§ **DATA RECORDS**:

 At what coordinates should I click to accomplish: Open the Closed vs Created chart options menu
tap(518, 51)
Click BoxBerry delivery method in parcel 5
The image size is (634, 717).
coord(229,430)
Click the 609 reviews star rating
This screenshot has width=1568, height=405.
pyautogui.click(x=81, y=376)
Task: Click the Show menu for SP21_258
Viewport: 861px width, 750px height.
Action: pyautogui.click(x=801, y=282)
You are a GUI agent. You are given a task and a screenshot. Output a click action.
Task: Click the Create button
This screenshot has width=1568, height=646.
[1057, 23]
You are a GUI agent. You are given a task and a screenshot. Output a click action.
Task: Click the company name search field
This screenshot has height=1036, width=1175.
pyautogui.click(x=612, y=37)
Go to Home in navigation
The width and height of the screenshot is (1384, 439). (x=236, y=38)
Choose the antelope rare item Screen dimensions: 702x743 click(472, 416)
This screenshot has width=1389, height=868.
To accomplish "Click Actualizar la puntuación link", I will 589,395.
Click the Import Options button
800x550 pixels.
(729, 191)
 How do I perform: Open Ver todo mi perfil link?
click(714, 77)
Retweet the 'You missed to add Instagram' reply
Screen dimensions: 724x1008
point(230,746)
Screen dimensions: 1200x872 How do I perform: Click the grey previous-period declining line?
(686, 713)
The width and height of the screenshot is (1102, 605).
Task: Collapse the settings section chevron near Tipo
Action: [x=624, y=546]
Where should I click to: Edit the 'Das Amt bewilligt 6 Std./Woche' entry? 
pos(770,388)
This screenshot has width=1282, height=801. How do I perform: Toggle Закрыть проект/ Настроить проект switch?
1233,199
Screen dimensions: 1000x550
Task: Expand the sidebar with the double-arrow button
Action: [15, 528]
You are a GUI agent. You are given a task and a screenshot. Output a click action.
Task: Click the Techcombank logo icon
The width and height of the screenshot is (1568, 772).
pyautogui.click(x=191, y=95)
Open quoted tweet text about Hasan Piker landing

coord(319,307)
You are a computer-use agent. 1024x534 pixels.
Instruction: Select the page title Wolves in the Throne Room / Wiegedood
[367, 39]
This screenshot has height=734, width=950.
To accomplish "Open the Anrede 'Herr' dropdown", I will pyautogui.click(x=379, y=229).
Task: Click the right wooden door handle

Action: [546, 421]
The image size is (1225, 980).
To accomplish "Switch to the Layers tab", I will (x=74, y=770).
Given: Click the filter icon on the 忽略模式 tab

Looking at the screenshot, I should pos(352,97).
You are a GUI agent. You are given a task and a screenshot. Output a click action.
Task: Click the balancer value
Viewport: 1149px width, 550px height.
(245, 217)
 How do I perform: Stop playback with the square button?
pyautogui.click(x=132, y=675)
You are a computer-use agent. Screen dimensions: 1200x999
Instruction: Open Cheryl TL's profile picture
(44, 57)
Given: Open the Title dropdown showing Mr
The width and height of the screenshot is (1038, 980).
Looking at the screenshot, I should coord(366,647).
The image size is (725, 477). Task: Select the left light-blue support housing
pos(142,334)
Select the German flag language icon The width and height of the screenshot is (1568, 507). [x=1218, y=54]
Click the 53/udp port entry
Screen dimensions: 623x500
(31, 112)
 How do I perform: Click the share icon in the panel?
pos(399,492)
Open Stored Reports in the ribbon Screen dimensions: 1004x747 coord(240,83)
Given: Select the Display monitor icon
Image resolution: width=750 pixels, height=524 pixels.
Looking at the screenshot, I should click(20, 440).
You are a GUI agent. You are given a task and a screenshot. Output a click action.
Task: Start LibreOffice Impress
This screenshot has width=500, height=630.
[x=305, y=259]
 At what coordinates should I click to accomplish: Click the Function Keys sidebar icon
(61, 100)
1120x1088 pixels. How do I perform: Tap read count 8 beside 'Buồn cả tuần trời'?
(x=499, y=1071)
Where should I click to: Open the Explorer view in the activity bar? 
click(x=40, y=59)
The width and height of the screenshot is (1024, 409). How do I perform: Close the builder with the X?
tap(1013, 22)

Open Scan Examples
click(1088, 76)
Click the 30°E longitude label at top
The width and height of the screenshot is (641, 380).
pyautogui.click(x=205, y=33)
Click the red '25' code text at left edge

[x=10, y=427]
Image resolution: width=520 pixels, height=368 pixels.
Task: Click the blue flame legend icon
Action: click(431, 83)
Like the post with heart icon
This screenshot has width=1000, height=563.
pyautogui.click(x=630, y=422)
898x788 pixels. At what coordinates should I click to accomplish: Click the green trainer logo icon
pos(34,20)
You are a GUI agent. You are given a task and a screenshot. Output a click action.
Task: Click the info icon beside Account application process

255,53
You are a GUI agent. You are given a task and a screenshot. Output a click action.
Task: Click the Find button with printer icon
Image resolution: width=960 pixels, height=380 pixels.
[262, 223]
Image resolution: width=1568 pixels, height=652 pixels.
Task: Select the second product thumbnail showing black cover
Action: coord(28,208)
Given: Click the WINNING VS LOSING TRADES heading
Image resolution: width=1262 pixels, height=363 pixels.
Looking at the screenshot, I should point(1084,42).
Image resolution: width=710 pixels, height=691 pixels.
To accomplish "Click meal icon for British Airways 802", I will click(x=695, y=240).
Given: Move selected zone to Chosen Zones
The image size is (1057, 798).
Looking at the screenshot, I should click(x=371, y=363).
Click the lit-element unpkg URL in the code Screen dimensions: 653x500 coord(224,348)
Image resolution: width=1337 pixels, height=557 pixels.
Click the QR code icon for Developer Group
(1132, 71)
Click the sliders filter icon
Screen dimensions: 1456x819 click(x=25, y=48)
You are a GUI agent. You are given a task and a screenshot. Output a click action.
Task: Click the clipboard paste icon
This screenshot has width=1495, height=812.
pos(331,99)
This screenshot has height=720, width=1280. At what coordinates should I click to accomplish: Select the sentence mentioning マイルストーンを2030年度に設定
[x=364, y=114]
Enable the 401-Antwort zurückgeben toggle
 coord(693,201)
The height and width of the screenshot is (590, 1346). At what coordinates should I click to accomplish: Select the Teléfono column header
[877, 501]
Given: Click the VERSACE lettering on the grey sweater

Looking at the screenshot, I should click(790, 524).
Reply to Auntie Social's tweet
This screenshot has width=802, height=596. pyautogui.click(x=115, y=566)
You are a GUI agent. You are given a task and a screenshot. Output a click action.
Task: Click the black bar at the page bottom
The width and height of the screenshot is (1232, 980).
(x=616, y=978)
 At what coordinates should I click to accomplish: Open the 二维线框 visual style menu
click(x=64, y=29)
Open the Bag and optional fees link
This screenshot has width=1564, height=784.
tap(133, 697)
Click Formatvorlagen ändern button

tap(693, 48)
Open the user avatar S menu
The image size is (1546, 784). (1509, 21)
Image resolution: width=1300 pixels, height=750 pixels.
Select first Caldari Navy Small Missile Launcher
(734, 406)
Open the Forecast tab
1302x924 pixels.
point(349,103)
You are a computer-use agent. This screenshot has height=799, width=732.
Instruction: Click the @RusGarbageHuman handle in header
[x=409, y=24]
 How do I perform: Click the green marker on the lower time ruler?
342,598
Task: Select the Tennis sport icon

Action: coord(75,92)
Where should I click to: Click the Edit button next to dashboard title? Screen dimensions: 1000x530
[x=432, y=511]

§ **PROBLEM TO SOLVE**: The reply should consist solely of the lines of the data, exact, from the opening line through the line with "Task: Click the Create button", inclusive.

§ **TASK ANSWER**:
 At what coordinates should I click to accomplish: Open the Closed vs Created chart options menu
tap(518, 51)
Click BoxBerry delivery method in parcel 5
The image size is (634, 717).
coord(229,430)
Click the 609 reviews star rating
This screenshot has width=1568, height=405.
pyautogui.click(x=81, y=376)
Task: Click the Show menu for SP21_258
Viewport: 861px width, 750px height.
Action: pyautogui.click(x=801, y=282)
You are a GUI agent. You are given a task and a screenshot. Output a click action.
Task: Click the Create button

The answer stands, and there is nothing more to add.